_REQUIREMENT_
Copy the rows below word for word, from the line that contains "You are a GUI" through the line that contains "coord(528,147)". Leave the pictures out of your copy.

_SUPPLIED ENTRIES_
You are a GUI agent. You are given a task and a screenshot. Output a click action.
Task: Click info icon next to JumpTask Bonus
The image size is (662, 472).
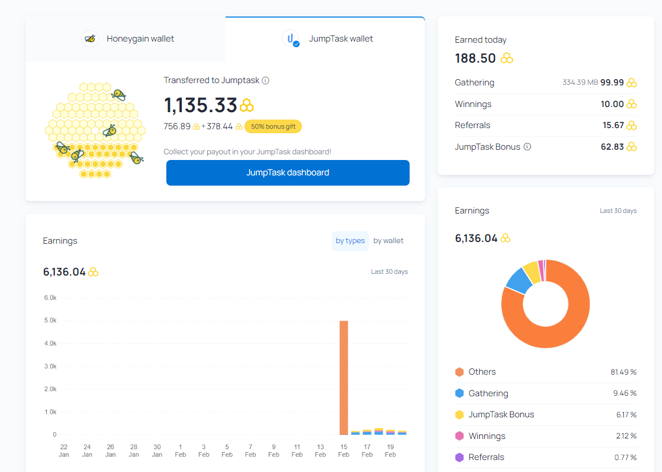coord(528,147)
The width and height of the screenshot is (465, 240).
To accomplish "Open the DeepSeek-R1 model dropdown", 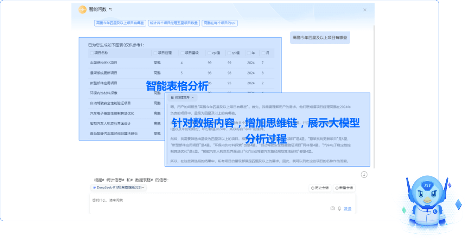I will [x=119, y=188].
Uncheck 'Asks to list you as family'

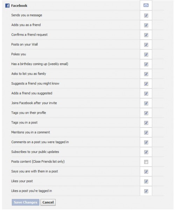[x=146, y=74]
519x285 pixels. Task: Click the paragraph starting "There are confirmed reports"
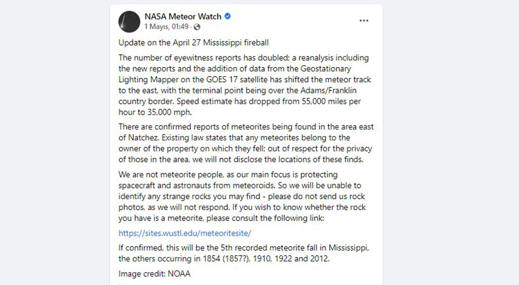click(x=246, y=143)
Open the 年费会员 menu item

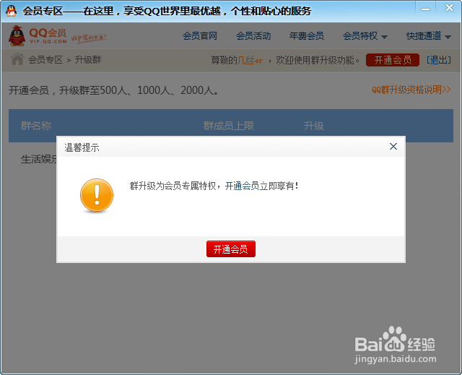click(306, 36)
---
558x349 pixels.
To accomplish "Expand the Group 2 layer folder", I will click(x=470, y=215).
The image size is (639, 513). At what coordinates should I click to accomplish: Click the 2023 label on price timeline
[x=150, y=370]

_ANSWER TO THIS TASK_
You are a GUI agent. You are given a task and a screenshot. Output a click action.
Task: Click info icon next to JumpTask Bonus
The image size is (662, 472).
coord(528,147)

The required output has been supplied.